In West Michigan, students have already staged large walk outs to support nation-wide student lead movements. Some of the students who participated were at risk of earning unexcused absences, but in Grand Rapids, they’ve taken a different approach.
“We want to honor and respect the First Amendment rights of our students, but we also want to ensure students are in school on time everyday ready to learn,” John Helmholdt, GRPS Executive Director of Communication said. “What we have simply said to students and parents is if they want to participate in an exercise of their rights, we just ask parents to call in and we’ll track that activity as an excusable absence.”
This gives GRPS students a unique opportunity to express their First Amendment rights.
“We’ve made this change over the last couple of years after seeing the immersion of these massive walkouts or designated days where there is nationwide or even a worldwide approach to public policy issues,” Helmholdt said.

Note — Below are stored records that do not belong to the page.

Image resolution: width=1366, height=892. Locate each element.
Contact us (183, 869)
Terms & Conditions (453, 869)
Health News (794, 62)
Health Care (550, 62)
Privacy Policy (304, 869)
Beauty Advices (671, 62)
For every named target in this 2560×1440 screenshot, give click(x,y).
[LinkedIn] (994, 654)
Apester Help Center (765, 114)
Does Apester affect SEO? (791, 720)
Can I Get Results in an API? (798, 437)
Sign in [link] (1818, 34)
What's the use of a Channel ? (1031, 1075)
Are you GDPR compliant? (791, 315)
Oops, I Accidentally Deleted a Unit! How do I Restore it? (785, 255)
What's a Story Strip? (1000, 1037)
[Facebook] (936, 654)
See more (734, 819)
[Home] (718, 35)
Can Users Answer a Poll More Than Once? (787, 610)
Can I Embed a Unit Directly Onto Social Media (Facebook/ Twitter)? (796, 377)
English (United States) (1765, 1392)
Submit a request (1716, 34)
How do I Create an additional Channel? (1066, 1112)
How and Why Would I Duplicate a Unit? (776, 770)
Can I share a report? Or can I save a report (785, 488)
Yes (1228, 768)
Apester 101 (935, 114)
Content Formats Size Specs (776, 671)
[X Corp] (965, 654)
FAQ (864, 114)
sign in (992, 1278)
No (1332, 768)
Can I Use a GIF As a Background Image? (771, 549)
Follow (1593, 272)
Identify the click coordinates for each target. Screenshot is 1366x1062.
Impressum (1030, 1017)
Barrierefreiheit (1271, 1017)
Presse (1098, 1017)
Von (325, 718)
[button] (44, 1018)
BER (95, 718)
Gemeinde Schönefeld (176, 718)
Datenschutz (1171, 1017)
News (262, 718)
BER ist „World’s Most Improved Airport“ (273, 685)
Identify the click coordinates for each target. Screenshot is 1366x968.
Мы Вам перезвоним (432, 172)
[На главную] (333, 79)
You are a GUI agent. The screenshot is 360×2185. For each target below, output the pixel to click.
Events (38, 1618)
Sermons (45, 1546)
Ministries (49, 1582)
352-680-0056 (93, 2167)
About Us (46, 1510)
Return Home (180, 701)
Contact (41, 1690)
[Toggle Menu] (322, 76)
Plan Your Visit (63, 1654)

“Giving students and adults opportunities to voice their opinions that’s something that is part of civic engagement. It’s part of how we teach history, and how we work with students to educate them about the issues of our world. So, if that’s something that they and their parents choose to participate in, we’re going to honor and respect that and support that.”
This is a balancing act for GRPS as they navigate this new territory between honoring the rights of students while also continuing to put a heavy focus on their academic achievement. It includes participation in their “Strive for Less Than Five” absences campaign, which was implemented seven years ago.
In that time, GRPS said they’ve cut absenteeism by 63 percent, which has resulted in rising graduation rates and decreasing dropout rates across the district
At this point, there is no limit to the amount of days students can miss at GRPS for civic engagement activities, staff simply urges parents to use discretion.